(Screen-element location entries)
----

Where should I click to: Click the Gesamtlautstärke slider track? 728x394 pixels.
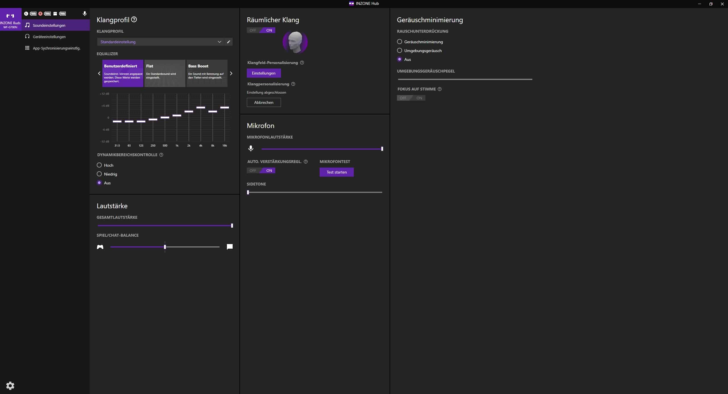(x=164, y=226)
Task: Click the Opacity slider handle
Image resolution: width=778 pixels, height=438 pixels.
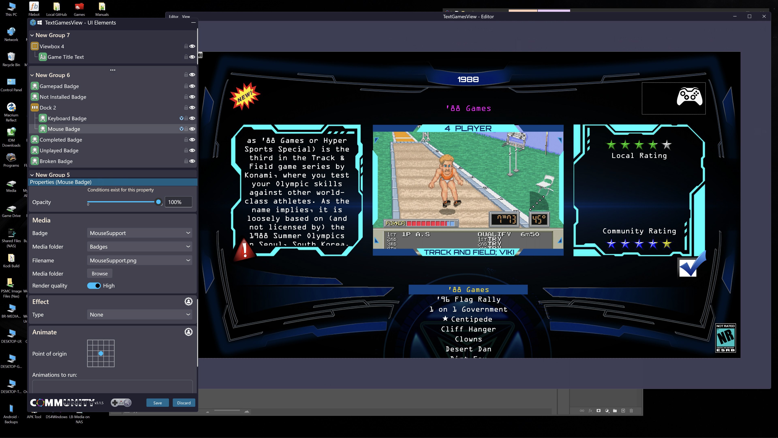Action: click(x=158, y=202)
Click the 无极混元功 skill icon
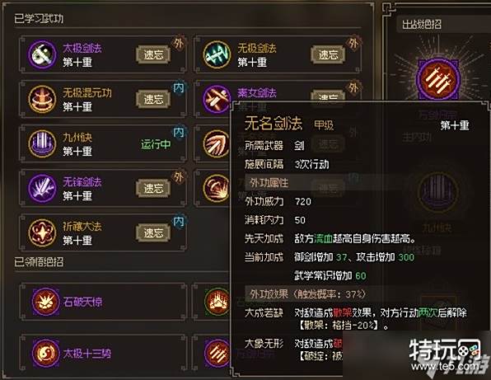 [x=42, y=99]
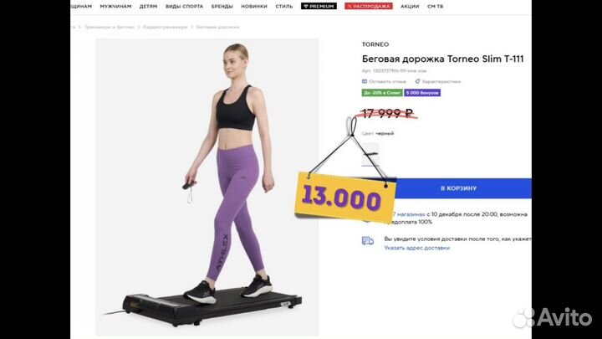
Task: Open the МУЖЧИНАМ menu
Action: (x=115, y=7)
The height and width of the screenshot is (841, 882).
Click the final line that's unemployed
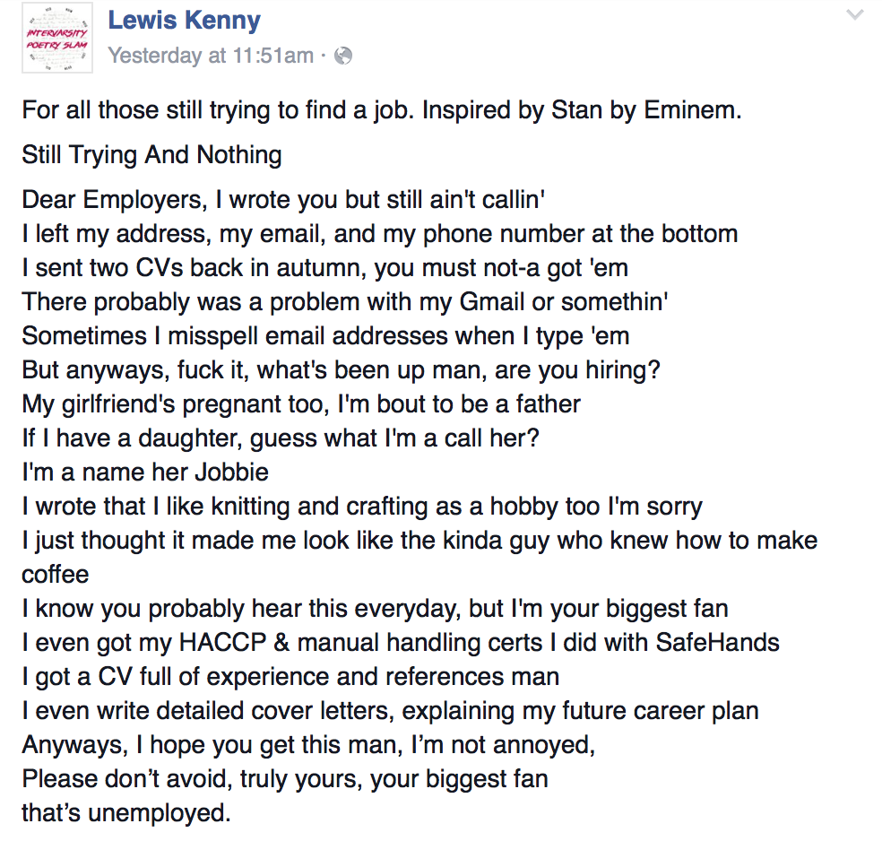(x=126, y=813)
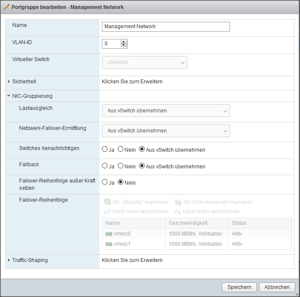Enable 'Ja' for Failover-Reihenfolge außer Kraft setzen
Screen dimensions: 300x297
(x=105, y=182)
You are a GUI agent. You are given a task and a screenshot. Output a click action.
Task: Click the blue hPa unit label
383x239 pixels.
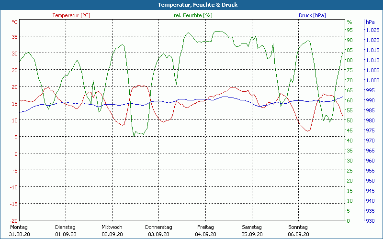tap(370, 22)
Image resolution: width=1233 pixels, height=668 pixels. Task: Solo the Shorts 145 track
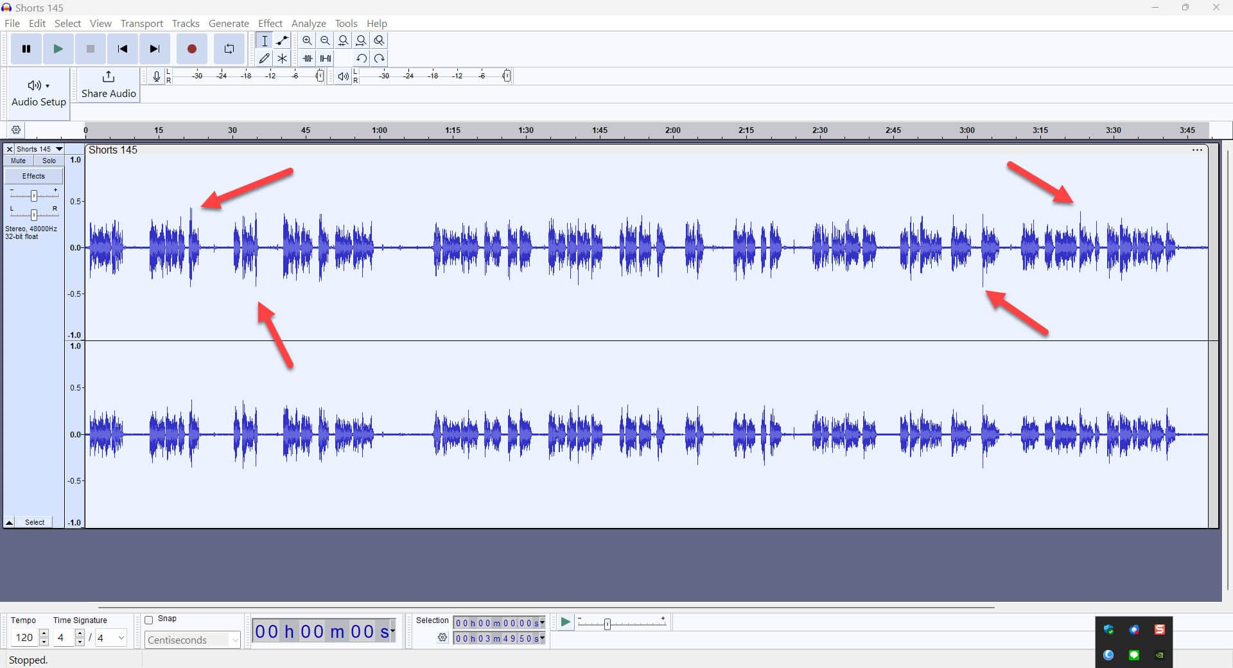(x=49, y=161)
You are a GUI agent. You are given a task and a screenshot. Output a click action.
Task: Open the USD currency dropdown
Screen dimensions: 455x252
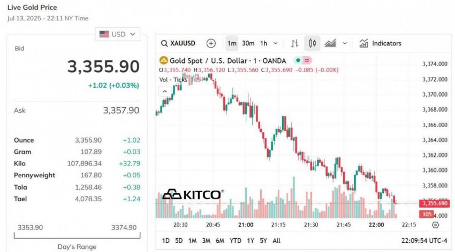tap(117, 34)
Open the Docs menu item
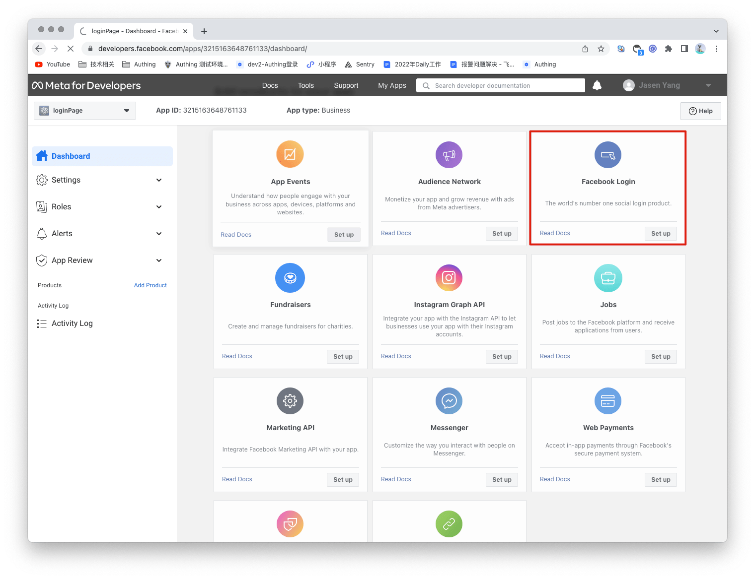The image size is (755, 579). [270, 85]
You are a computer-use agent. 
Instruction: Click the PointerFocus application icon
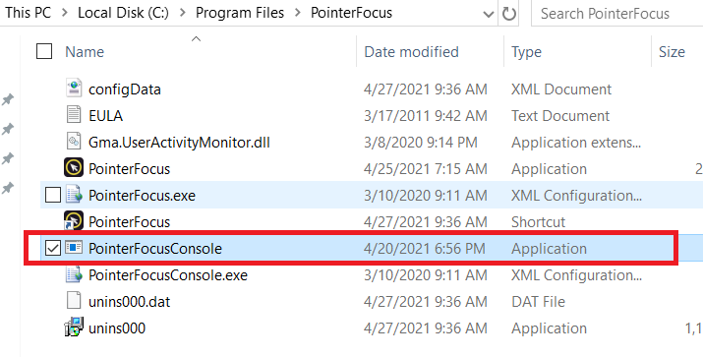[x=74, y=168]
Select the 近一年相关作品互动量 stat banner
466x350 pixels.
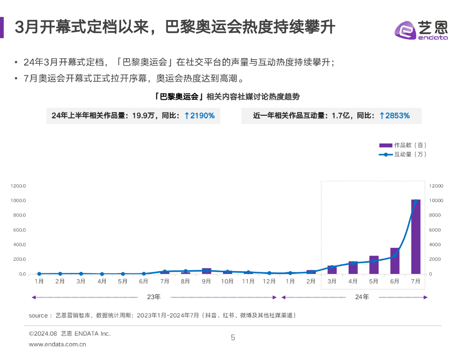point(331,116)
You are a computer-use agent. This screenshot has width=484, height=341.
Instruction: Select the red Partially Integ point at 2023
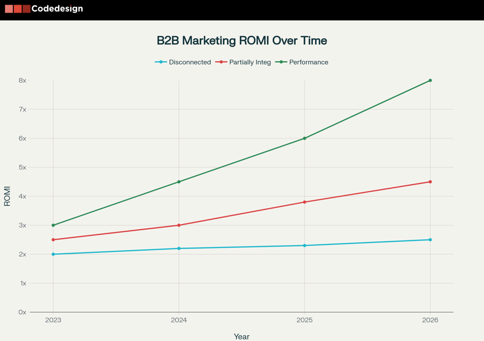coord(53,240)
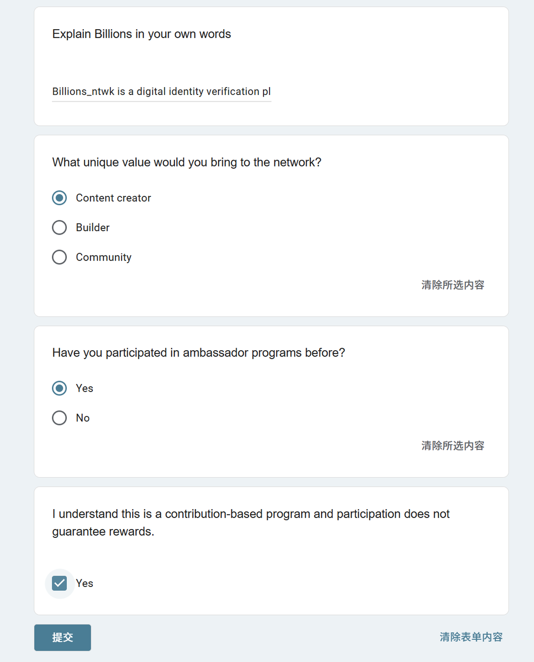Choose the No radio for ambassador programs

[60, 418]
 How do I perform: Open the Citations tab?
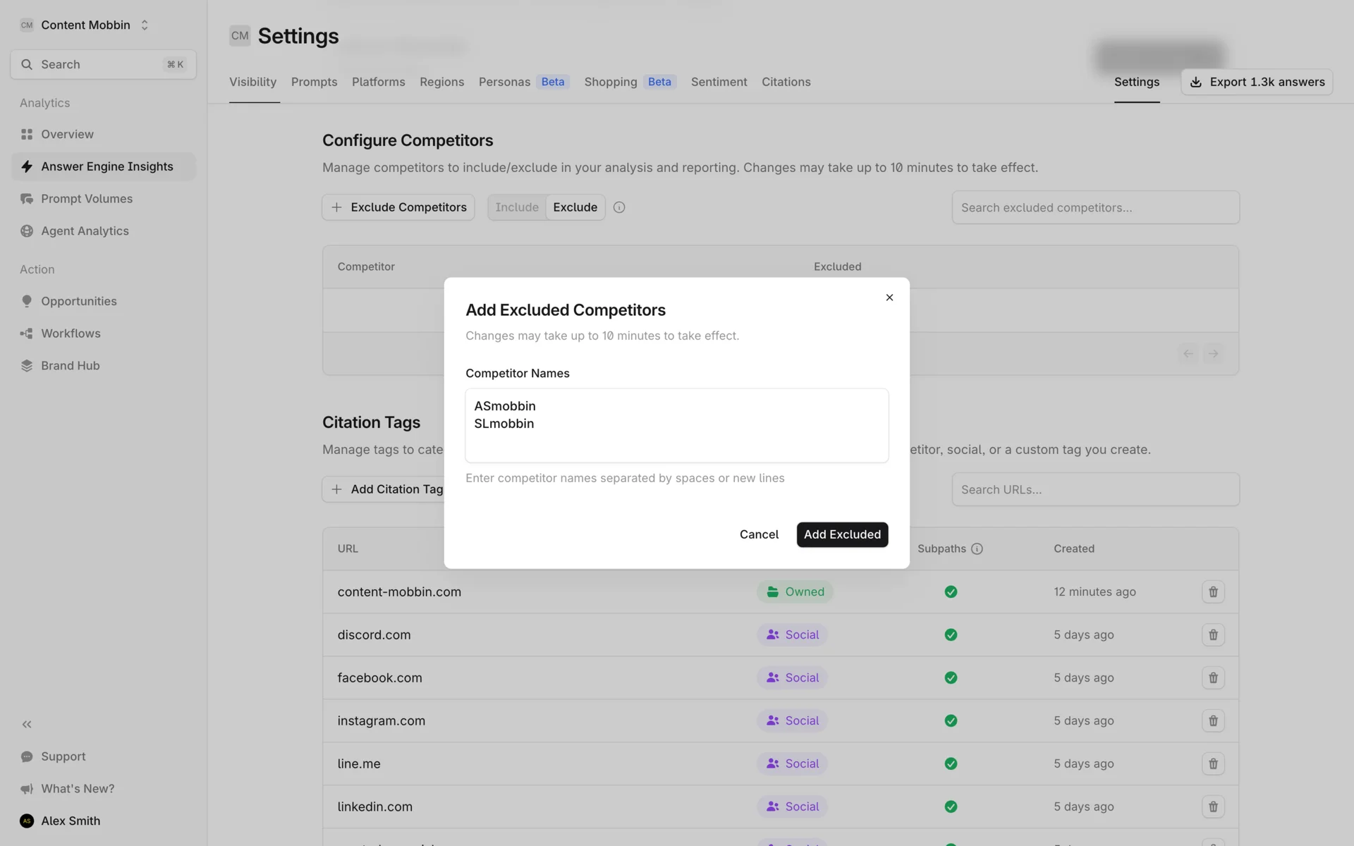pos(786,82)
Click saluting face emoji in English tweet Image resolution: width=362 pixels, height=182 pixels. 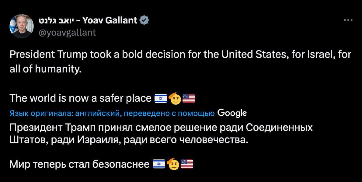click(x=175, y=98)
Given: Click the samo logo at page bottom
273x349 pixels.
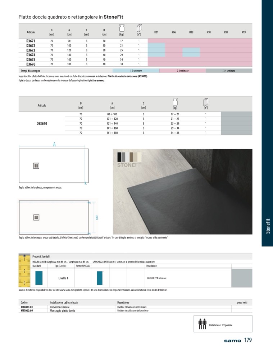Looking at the screenshot, I should (232, 340).
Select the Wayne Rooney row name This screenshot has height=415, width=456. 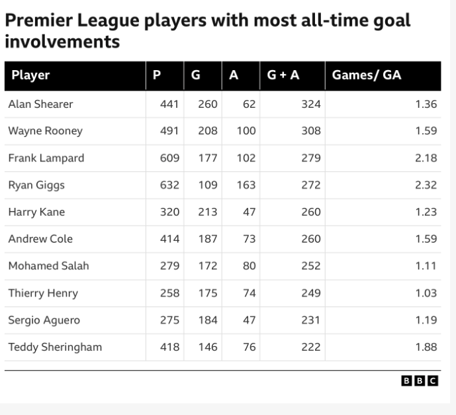point(45,131)
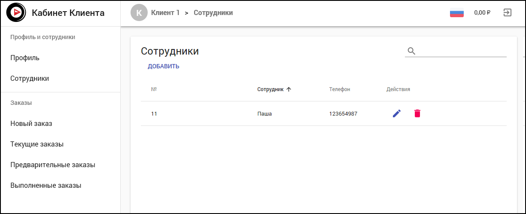This screenshot has width=526, height=214.
Task: Open Новый заказ menu item
Action: click(31, 124)
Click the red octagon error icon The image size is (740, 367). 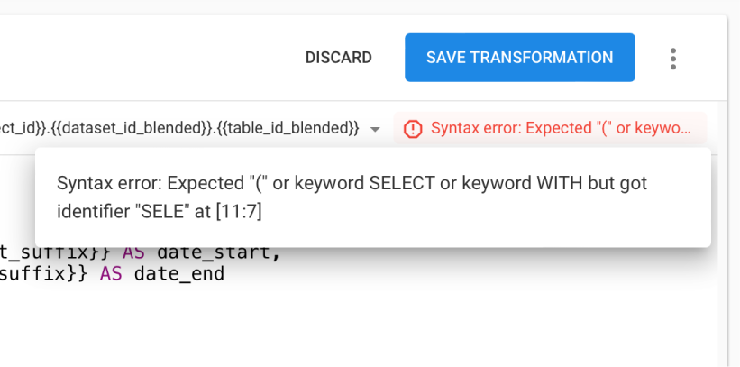click(413, 128)
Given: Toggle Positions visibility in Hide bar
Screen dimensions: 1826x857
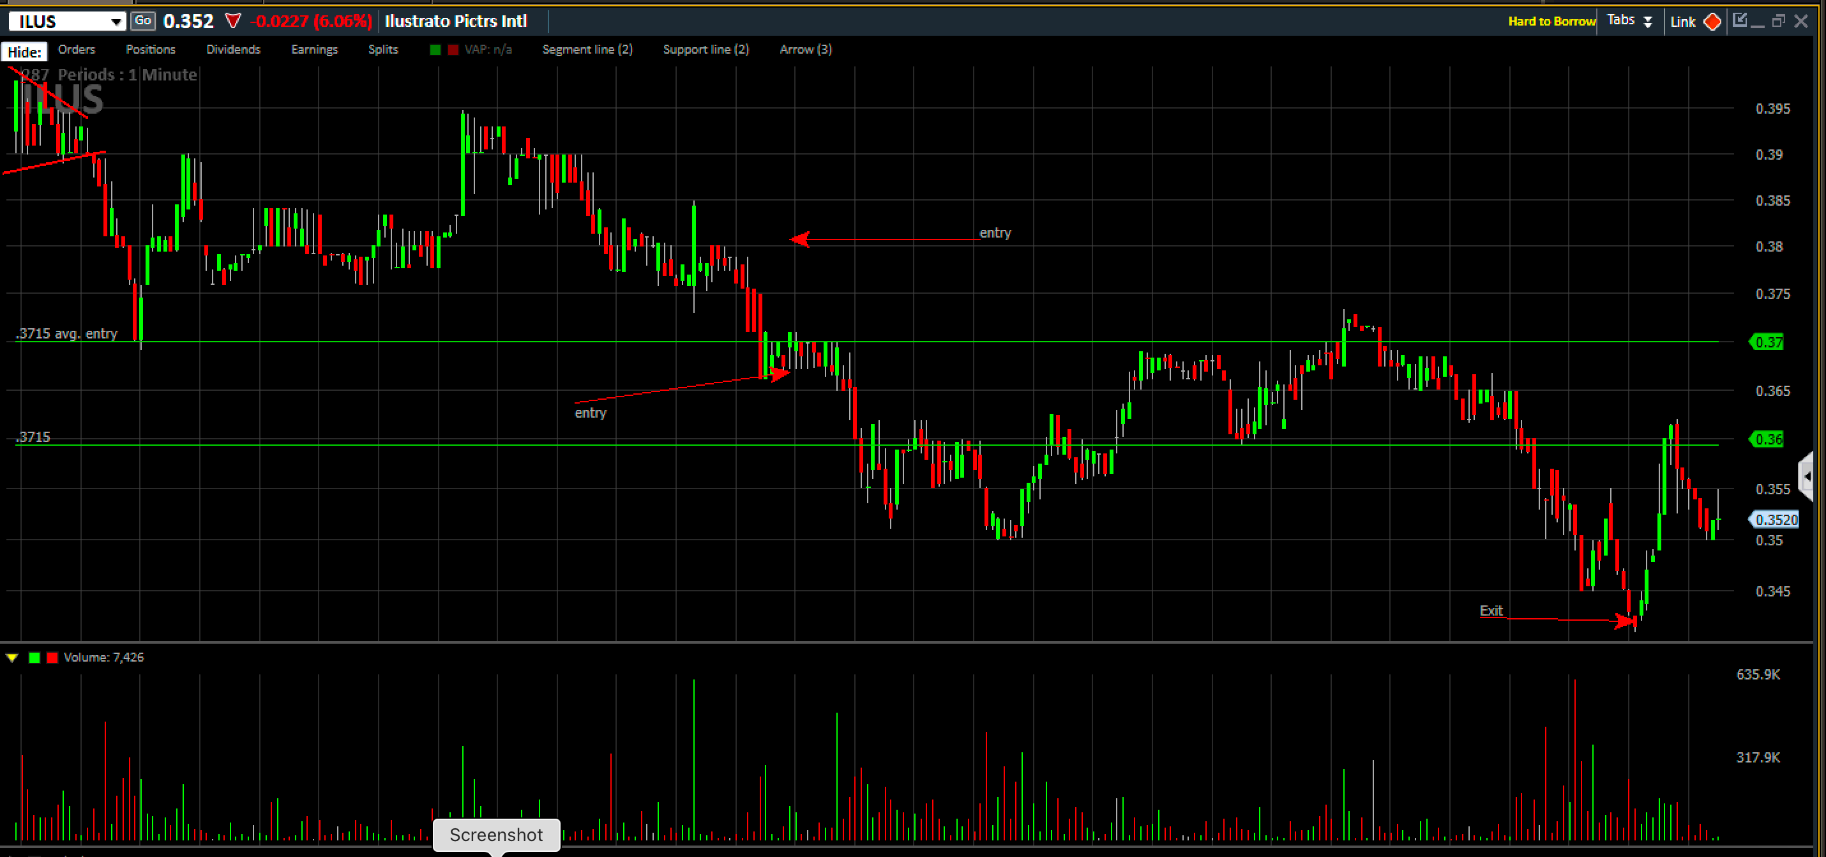Looking at the screenshot, I should tap(150, 50).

----

• **Requirement**:
Copy the lines of the entries above word for word, from the line with "Given: Click the samo logo at page bottom" through the line with "Looking at the screenshot, I should (232, 340).". Leave out the pictures.

• **Task solution**:
Given: Click the samo logo at page bottom
273x349 pixels.
Looking at the screenshot, I should (232, 340).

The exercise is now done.